-- Start PROVIDED ENTRIES --

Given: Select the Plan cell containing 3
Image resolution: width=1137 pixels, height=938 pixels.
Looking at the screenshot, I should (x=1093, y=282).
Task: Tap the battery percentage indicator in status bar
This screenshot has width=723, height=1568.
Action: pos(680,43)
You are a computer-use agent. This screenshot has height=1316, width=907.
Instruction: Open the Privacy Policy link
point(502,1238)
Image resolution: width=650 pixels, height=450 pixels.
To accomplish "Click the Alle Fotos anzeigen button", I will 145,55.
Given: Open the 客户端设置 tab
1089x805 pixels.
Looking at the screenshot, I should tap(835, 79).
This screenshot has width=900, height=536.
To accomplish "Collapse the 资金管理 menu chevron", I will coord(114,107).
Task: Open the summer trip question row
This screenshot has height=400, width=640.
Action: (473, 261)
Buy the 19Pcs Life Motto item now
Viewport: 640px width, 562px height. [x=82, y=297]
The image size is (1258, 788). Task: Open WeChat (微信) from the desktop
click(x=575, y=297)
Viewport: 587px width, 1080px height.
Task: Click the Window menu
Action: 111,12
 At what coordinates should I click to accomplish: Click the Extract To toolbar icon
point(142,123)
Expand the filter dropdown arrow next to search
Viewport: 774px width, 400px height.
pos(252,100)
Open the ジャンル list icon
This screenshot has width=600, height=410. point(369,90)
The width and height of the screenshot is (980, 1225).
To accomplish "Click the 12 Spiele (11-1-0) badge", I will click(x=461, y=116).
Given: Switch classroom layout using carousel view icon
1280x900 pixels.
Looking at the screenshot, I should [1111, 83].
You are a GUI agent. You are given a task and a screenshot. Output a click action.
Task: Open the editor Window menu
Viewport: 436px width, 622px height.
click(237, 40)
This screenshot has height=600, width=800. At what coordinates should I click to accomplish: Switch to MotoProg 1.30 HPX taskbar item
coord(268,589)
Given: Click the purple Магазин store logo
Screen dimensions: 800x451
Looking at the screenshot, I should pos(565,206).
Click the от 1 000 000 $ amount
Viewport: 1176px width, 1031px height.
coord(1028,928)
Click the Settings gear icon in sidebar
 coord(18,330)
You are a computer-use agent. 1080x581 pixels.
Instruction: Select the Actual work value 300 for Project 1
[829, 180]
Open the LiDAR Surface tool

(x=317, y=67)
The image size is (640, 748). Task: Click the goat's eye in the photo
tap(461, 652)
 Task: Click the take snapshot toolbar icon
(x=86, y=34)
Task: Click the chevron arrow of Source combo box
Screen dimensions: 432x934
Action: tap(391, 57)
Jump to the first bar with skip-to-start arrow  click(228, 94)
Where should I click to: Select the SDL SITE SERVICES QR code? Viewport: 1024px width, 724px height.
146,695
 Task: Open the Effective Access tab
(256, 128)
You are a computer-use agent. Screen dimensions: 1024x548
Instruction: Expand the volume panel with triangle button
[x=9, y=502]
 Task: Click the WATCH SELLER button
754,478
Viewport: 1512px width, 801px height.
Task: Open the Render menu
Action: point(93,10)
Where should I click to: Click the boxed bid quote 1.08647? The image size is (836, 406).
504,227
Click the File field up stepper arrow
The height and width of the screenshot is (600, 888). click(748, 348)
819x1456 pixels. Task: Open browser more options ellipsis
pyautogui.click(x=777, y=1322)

-- End PROVIDED ENTRIES --

SET EXERCISE: Update the listing above by replacing each occurrence of "toolbar icon" with "toolbar button". Leave everything else unchanged.

THE REPLY:
Given: Select the Plan cell containing 3
Image resolution: width=1137 pixels, height=938 pixels.
Looking at the screenshot, I should (x=1093, y=282).
Task: Tap the battery percentage indicator in status bar
This screenshot has width=723, height=1568.
Action: pos(680,43)
You are a computer-use agent. This screenshot has height=1316, width=907.
Instruction: Open the Privacy Policy link
point(502,1238)
Image resolution: width=650 pixels, height=450 pixels.
To accomplish "Click the Alle Fotos anzeigen button", I will 145,55.
Given: Open the 客户端设置 tab
1089x805 pixels.
Looking at the screenshot, I should tap(835, 79).
This screenshot has width=900, height=536.
To accomplish "Collapse the 资金管理 menu chevron", I will coord(114,107).
Task: Open the summer trip question row
This screenshot has height=400, width=640.
Action: (473, 261)
Buy the 19Pcs Life Motto item now
Viewport: 640px width, 562px height. [x=82, y=297]
The image size is (1258, 788). Task: Open WeChat (微信) from the desktop
click(x=575, y=297)
Viewport: 587px width, 1080px height.
Task: Click the Window menu
Action: 111,12
 At what coordinates should I click to accomplish: Click the Extract To toolbar button
point(142,123)
Expand the filter dropdown arrow next to search
Viewport: 774px width, 400px height.
pos(252,100)
Open the ジャンル list icon
This screenshot has width=600, height=410. point(369,90)
The width and height of the screenshot is (980, 1225).
To accomplish "Click the 12 Spiele (11-1-0) badge", I will click(x=461, y=116).
Given: Switch classroom layout using carousel view icon
1280x900 pixels.
Looking at the screenshot, I should [1111, 83].
You are a GUI agent. You are given a task and a screenshot. Output a click action.
Task: Open the editor Window menu
Viewport: 436px width, 622px height.
click(237, 40)
This screenshot has height=600, width=800. At what coordinates should I click to accomplish: Switch to MotoProg 1.30 HPX taskbar item
coord(268,589)
Given: Click the purple Магазин store logo
Screen dimensions: 800x451
Looking at the screenshot, I should pos(565,206).
Click the от 1 000 000 $ amount
Viewport: 1176px width, 1031px height.
coord(1028,928)
Click the Settings gear icon in sidebar
 coord(18,330)
You are a computer-use agent. 1080x581 pixels.
Instruction: Select the Actual work value 300 for Project 1
[829, 180]
Open the LiDAR Surface tool

(x=317, y=67)
The image size is (640, 748). Task: Click the goat's eye in the photo
tap(461, 652)
 Task: Click the take snapshot toolbar button
(x=86, y=34)
Task: Click the chevron arrow of Source combo box
Screen dimensions: 432x934
Action: tap(391, 57)
Jump to the first bar with skip-to-start arrow  click(228, 94)
Where should I click to: Select the SDL SITE SERVICES QR code? Viewport: 1024px width, 724px height.
146,695
 Task: Open the Effective Access tab
(256, 128)
You are a computer-use agent. Screen dimensions: 1024x548
Instruction: Expand the volume panel with triangle button
[x=9, y=502]
 Task: Click the WATCH SELLER button
754,478
Viewport: 1512px width, 801px height.
Task: Open the Render menu
Action: point(93,10)
Where should I click to: Click the boxed bid quote 1.08647? The image size is (836, 406).
504,227
Click the File field up stepper arrow
The height and width of the screenshot is (600, 888). click(748, 348)
819x1456 pixels. Task: Open browser more options ellipsis
pyautogui.click(x=777, y=1322)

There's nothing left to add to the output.